Bug #1018
closedCrash while trying to print debug info
0%
Description
The attached trace, recorded with LTTng-UST, crashes babeltrace (b1d10d85a8fce649045532003b2ddae8d98e47a1, today's master).
I think that the bug is uncovered by a very particular sequence of events and cpu migration.
First, we have this event:
[18:02:40.873741190] (+0.000004995) simark lttng_ust_statedump:end: { cpu_id = 1 }, { vpid = 29015, ip = 0x7FC6FDF98867, debug_info = { bin = "liblttng-ust.so.0.0.0+0x35867", func = "trace_end_cb+0x86" } }, { }
This event is not handled in a special way in debug_info_handle_event, so babeltrace calls register_event_debug_infos on it. The "debug_info_src" field of the definition of the _ip field gets assigned to some valid value, pointing to a valid struct debug_info_source. That happens on CPU 1, which is important here because there is a single "struct definition_integer" for the _ip field for the whole CPU 1 file.
Then, the program execs, so a new statedump is started. When that happens, babeltrace scraps all the cached debug_info_source, because the mappings are no longer valid.

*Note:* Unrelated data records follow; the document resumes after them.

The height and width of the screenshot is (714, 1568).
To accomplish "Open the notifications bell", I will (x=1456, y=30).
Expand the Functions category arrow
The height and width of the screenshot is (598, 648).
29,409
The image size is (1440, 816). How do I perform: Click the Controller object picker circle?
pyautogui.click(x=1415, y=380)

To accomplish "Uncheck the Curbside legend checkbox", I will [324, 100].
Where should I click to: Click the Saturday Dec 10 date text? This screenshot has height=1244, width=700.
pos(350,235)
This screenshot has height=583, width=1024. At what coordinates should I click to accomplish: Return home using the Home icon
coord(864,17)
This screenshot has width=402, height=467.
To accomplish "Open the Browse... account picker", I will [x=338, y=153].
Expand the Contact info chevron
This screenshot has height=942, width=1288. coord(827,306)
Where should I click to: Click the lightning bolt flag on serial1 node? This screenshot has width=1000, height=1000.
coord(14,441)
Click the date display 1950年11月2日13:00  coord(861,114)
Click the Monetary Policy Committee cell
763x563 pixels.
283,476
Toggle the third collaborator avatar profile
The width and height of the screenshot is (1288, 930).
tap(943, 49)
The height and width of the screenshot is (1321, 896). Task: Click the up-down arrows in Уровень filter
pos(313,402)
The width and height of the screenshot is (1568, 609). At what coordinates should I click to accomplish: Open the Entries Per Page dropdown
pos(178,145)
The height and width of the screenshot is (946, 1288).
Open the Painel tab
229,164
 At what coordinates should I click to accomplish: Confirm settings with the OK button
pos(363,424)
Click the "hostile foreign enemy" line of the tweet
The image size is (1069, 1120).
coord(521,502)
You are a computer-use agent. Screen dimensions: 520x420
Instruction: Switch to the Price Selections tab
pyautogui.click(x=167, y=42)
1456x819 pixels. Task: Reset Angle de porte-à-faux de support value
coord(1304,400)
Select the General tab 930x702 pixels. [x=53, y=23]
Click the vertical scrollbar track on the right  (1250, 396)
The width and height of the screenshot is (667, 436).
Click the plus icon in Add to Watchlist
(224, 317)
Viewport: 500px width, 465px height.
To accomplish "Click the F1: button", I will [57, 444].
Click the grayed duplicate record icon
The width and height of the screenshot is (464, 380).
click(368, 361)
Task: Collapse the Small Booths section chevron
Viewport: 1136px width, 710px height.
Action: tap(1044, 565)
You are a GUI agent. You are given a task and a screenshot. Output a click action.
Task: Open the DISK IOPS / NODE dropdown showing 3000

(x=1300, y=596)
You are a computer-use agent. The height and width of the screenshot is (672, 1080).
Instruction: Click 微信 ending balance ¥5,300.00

However, the debug_info_src field of the _ip field of CPU1 is still set, so it becomes a dangling pointer. No
The very next event on CPU 1 is a dlopen one. Note that because it is handled in a special way in debug_info_handle_event, register_event_debug_infos is not called on it, so the value of debug_info_src is not set (it still points to the now freed debug_info_src of the first event). When babeltrace tries to print it, it crashes.
One solution I see is to call register_event_debug_infos on all events (see patch attached). dlopen and other "special" events all have source location we could resolve, so I don't see why we wouldn't call it for them. Otherwise, we would at least need to clear debug_info_src when it's a special event.
Files
Updated by Simon Marchi almost 8 years ago
Here's a way to generate a trace that reproduces the problem with higher probability:
$ lttng create && lttng enable-event -u -a && lttng add-context -t vpid -t ip -u && lttng start $ LD_PRELOAD=liblttng-ust.so:liblttng-ust-dl.so /usr/bin/env LOL=1 /usr/bin/env LOL=1 /usr/bin/env LOL=1 /usr/bin/env LOL=1 /usr/bin/env LOL=1 /usr/bin/env LOL=1 /usr/bin/env LOL=1 /usr/bin/env LOL=1 /usr/bin/env LOL=1 /usr/bin/env LOL=1 /usr/bin/env LOL=1 /usr/bin/env LOL=1 /usr/bin/env LOL=1 /usr/bin/env LOL=1 /usr/bin/env LOL=1 /usr/bin/env LOL=1 /usr/bin/env LOL=1 /usr/bin/env LOL=1 /usr/bin/env LOL=1 /usr/bin/env LOL=1 /usr/bin/env LOL=1 /usr/bin/env LOL=1 /usr/bin/env LOL=1 /usr/bin/env LOL=1 /usr/bin/env LOL=1 /usr/bin/env LOL=1 /usr/bin/env LOL=1 /usr/bin/env LOL=1 /usr/bin/env LOL=1 /usr/bin/env LOL=1 /usr/bin/env LOL=1 /usr/bin/env LOL=1 /usr/bin/env LOL=1 /usr/bin/env LOL=1 /usr/bin/env LOL=1 /usr/bin/env LOL=1 /usr/bin/env LOL=1 /usr/bin/env LOL=1 /usr/bin/env LOL=1 /usr/bin/env LOL=1 /usr/bin/env LOL=1 /usr/bin/env LOL=1 /usr/bin/env LOL=1 /usr/bin/env LOL=1 ls $ lttng stop $ lttng view
With that many statedump for the same pid, there is a good chance that the problematic situation will happen. I took a few traces like this and it crashed babeltrace every time.
Updated by Jonathan Rajotte Julien about 4 years ago
- Status changed from New to Invalid
State of babeltrace moved a lot since.
Closing this ticket as invalid. Reopen it if it stills apply to Babeltrace 2.